Incumbent governments know how important it is to face an election at a time when the economy is doing well. And so one cannot be surprised that an election programme would promise economic growth, full employment and low inflation. For the record these economic targets which also include price stability, equitable distribution and balance of payments equilibrium have been on the electoral platform in many countries since the early 40s.
So it is no surprise that so called electoral proposals, promises or measures regarding the economic growth and employment would find a prominent place in the electoral programme of the two leading political parties. Which then begs the questions which of the two is the more credible?
The issue of credibility may be addressed with the credentials of the owner of the programme in mind. In which case one seeks to judge its past record or its team make-up and thus the past record of each individual team member. Credibility may also be addressed through the studies or presentations attached to the promises or proposals themselves.
The 2013 general election has seen for the first time the valuation or costing of the major quantifiable measures suggested by the two leading political parties. It originated with the PL’s energy proposal which promised significant cuts in the electricity and water tariffs. Sceptics of this proposal at the time wanted to know where a future PL government would find the money to pay for this presumable subsidy. The response was that any announced proposal would be costed so that information would be given as to how much it would cost, when it will be introduced and how the proposal can be achieved. This was done with regards to the PL energy plan and the successive measures announced subsequently on a daily basis.
The PN programme came out at one go with the measures listed and costed. The response from the public to the two parties’ proposals was more of an alarm that such promises looked so expensive that they either could not be kept, or else would bankrupt the country.
The PN gave a presentation showing that in spite of an additional recurrent expenditure of €120 million each year the budget would not be affected since it is assumed that most of those moneys would come out of savings and efficiency made on tax collection and government expenditure. Furthermore assuming a significantly higher rate of economic growth it was shown that in spite of these big changes the deficit would still turn into a surplus in 2016 and the debt ratio would reverse towards the 60% eurozone “holy grail”.

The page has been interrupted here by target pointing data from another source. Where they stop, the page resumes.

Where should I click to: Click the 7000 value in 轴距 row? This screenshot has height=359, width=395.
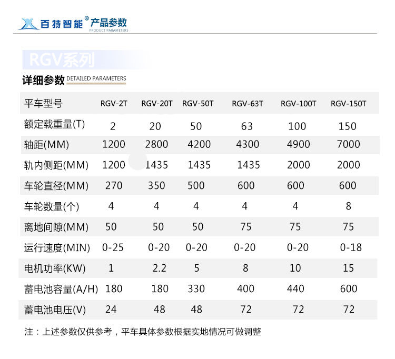point(348,145)
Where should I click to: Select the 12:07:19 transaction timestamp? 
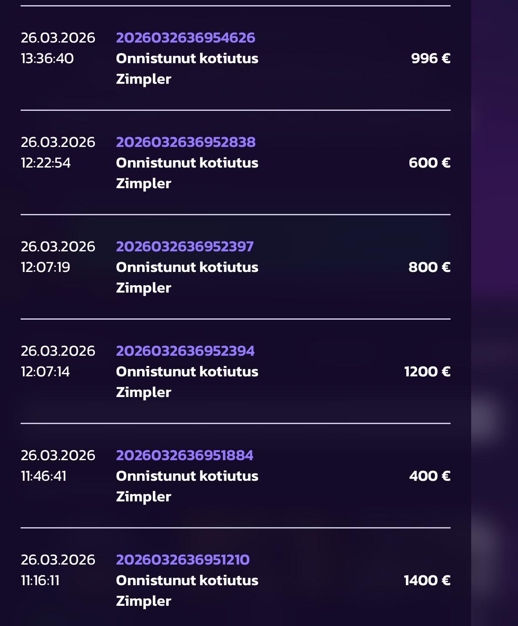click(45, 267)
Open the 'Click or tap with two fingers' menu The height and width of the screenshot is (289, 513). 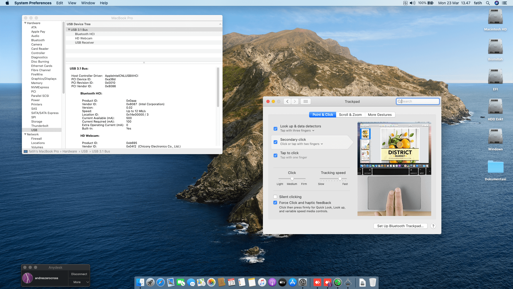[x=301, y=144]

The PL presentation split the problem of economic and financial projections into two. One presentation shows the results of an econometric model exercise based on the growth and employment proposals. This shows the economic effect of a supply shock to the economy where it is expected to expand its real growth potential up to the 3.6% mark. In a separate financial exercise projections of the additional estimated annual €80 million expenditure are examined as to their impact on Malta’s public finances. This is done on the basis of a purposely chosen lacklustre economic growth scenario as projected by the European Commission and the International Monetary Fund. The projections shows that while the surplus and debt targets will not be reached in the next five years, the more modest PL additional expenditure figures would at least see the lowest deficit ever by 2017.
Come April Malta would be faced by a more official set of projections due to the submission and approval of this year’s Budget in Parliament.